**Your objective**
For the records below, reproduce exactly the line that contains "Select Device Configuration menu item" and all subsequent lines, with nothing left out and nothing added.
(Beginning of Information shown)
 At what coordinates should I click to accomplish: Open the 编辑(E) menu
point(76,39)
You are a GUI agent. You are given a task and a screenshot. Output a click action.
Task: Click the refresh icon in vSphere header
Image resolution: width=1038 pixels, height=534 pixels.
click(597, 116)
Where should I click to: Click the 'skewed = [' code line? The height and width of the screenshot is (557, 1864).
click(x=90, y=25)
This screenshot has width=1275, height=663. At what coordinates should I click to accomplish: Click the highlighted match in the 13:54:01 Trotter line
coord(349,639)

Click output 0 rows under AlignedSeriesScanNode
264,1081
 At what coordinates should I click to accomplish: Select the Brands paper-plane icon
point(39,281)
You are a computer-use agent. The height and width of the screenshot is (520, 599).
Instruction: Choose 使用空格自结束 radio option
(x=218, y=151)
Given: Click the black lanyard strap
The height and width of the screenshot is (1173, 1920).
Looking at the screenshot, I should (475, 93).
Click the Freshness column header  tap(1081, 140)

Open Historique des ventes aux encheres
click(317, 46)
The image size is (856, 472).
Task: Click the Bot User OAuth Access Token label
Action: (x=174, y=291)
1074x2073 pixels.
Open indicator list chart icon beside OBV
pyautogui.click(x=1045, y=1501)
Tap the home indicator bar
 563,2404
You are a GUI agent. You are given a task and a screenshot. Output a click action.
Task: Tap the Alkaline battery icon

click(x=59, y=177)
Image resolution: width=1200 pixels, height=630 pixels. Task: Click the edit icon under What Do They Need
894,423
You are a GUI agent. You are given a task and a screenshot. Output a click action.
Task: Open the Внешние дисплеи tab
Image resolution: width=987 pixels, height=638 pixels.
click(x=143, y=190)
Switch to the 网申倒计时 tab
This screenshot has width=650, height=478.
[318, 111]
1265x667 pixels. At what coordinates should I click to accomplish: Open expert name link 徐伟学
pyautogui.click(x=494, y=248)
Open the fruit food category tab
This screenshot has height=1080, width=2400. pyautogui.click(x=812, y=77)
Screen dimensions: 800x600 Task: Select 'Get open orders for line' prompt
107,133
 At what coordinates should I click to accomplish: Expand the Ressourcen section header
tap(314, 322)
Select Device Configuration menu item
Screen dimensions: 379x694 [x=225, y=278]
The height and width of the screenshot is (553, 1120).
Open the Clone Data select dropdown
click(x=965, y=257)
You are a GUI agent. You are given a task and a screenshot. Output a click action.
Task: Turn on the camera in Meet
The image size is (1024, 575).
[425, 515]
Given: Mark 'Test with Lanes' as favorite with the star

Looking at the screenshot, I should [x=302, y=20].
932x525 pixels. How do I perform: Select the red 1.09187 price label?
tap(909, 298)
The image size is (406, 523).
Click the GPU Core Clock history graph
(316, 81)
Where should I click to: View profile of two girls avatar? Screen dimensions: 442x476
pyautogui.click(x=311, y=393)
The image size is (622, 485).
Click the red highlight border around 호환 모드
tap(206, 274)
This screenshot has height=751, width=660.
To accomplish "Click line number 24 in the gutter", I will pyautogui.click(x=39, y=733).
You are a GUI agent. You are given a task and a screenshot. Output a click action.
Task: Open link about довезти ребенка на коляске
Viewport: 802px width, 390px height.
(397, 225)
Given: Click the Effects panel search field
(End of Information shown)
**Exercise response**
Select Device Configuration menu item
Screen dimensions: 379x694 [x=225, y=278]
The height and width of the screenshot is (553, 1120).
Open the Clone Data select dropdown
click(x=965, y=257)
You are a GUI agent. You are given a task and a screenshot. Output a click action.
Task: Turn on the camera in Meet
The image size is (1024, 575).
[425, 515]
Given: Mark 'Test with Lanes' as favorite with the star

Looking at the screenshot, I should [x=302, y=20].
932x525 pixels. How do I perform: Select the red 1.09187 price label?
tap(909, 298)
The image size is (406, 523).
Click the GPU Core Clock history graph
(316, 81)
Where should I click to: View profile of two girls avatar? Screen dimensions: 442x476
pyautogui.click(x=311, y=393)
The image size is (622, 485).
Click the red highlight border around 호환 모드
tap(206, 274)
This screenshot has height=751, width=660.
To accomplish "Click line number 24 in the gutter", I will pyautogui.click(x=39, y=733).
You are a GUI agent. You are given a task and a screenshot. Output a click action.
Task: Open link about довезти ребенка на коляске
Viewport: 802px width, 390px height.
(397, 225)
Given: Click the Effects panel search field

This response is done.